§ The task:
Of all the entries below, retype only the lines from the one with "Task: Click version 86.0.622.38 in the table" through the one with "Navigate back with", exactly as they appear.

§ Material supplied:
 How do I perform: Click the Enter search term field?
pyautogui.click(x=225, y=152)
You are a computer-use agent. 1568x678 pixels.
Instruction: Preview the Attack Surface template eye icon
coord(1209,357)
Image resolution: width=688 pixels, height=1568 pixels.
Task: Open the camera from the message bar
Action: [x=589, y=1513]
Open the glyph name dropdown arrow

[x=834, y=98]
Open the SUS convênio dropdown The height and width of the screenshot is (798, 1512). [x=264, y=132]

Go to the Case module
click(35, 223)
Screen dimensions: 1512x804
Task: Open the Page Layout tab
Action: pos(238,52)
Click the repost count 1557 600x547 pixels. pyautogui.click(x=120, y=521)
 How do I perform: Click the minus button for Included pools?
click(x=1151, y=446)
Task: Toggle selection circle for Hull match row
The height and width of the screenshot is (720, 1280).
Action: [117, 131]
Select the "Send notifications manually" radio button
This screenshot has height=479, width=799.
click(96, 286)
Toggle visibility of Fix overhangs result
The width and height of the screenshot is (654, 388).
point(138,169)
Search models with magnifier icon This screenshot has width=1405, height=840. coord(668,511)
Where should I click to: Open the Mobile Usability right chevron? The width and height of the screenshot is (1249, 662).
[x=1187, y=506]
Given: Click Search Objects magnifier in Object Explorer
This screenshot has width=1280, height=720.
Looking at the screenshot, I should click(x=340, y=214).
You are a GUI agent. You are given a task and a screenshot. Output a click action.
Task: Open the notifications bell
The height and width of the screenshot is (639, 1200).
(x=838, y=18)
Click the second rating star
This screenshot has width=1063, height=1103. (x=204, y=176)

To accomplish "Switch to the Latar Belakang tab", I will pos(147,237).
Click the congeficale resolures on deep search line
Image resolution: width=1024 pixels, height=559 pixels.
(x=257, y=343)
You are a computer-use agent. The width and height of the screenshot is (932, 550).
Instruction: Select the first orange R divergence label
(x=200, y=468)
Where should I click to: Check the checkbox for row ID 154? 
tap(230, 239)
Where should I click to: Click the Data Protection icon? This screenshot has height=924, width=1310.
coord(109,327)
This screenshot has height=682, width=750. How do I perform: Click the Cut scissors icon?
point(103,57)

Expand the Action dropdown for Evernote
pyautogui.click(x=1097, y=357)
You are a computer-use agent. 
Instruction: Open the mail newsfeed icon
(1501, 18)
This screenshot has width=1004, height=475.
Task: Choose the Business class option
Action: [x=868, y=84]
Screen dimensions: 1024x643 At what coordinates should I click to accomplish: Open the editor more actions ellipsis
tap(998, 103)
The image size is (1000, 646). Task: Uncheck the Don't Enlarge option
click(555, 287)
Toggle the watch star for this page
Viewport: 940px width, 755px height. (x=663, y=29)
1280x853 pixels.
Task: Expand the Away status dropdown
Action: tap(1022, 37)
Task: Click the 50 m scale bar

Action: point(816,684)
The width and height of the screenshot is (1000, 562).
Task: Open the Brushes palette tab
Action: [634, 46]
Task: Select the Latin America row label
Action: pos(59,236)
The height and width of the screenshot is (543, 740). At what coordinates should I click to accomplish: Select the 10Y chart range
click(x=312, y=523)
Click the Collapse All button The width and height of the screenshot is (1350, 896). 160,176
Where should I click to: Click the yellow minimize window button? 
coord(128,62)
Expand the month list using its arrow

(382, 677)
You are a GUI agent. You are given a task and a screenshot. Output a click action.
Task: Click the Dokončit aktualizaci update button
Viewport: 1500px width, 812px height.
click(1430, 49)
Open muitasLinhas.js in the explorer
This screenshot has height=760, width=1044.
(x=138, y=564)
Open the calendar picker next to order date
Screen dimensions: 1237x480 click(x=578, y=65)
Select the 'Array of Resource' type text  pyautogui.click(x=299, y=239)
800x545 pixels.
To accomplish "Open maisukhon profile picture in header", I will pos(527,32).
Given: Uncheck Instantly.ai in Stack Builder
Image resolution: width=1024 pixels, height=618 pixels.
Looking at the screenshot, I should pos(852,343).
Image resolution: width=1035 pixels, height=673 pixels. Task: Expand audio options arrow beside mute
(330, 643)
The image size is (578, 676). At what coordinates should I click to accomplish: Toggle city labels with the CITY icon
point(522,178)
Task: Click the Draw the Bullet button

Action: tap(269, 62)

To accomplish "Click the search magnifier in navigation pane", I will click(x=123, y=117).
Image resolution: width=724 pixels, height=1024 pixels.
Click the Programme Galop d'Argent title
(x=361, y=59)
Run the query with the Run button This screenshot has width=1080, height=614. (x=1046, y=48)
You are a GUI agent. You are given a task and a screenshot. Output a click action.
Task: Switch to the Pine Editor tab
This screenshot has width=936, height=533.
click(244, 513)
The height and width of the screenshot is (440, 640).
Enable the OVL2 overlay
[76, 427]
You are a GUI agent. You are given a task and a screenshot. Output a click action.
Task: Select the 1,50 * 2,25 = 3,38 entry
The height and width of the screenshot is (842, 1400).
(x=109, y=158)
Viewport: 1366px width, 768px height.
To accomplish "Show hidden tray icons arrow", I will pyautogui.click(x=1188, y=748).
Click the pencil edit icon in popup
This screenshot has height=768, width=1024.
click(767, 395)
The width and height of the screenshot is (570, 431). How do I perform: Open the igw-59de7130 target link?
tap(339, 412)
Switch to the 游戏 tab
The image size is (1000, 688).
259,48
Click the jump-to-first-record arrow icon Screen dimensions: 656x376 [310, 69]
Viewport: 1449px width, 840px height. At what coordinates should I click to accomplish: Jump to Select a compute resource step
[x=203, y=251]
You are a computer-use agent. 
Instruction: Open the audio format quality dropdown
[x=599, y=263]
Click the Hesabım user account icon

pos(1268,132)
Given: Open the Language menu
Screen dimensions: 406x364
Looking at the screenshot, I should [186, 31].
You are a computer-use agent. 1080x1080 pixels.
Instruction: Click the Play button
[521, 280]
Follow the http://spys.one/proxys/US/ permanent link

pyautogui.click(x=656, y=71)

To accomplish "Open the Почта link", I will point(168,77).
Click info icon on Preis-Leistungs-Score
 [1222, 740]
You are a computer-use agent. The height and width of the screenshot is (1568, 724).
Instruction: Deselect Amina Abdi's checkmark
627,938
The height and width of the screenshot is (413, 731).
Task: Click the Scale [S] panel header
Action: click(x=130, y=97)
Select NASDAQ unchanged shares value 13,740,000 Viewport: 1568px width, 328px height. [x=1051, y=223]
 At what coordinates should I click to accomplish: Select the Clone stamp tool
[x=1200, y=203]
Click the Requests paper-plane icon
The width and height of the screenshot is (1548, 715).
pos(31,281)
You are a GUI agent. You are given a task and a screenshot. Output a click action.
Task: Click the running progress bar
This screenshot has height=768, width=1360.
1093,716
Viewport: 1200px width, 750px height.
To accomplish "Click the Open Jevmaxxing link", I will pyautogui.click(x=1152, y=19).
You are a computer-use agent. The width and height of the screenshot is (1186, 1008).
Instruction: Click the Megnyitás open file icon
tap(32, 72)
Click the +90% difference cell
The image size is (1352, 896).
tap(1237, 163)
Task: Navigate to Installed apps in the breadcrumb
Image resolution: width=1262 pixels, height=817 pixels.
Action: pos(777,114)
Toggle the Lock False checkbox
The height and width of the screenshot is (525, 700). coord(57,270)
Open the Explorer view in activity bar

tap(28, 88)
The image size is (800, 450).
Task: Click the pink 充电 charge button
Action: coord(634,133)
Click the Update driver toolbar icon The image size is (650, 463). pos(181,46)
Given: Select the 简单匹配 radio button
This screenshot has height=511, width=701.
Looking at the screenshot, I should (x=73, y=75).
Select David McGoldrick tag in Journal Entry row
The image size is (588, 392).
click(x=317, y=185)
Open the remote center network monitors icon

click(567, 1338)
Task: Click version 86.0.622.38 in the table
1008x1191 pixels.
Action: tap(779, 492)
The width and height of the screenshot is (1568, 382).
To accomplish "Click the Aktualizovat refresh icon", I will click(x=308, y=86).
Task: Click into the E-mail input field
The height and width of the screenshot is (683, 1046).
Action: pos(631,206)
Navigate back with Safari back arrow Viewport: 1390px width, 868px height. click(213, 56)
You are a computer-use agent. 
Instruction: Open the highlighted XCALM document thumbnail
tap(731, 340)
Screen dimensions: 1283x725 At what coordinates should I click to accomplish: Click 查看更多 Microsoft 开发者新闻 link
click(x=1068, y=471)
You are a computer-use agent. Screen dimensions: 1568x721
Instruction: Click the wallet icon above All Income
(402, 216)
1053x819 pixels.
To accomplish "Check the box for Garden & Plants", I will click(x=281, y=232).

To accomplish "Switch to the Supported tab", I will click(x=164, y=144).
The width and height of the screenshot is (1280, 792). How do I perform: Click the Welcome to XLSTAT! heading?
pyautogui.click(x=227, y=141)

§ Response below:
Task: Click version 86.0.622.38 in the table
1008x1191 pixels.
Action: tap(779, 492)
The width and height of the screenshot is (1568, 382).
To accomplish "Click the Aktualizovat refresh icon", I will click(x=308, y=86).
Task: Click into the E-mail input field
The height and width of the screenshot is (683, 1046).
Action: pos(631,206)
Navigate back with Safari back arrow Viewport: 1390px width, 868px height. click(213, 56)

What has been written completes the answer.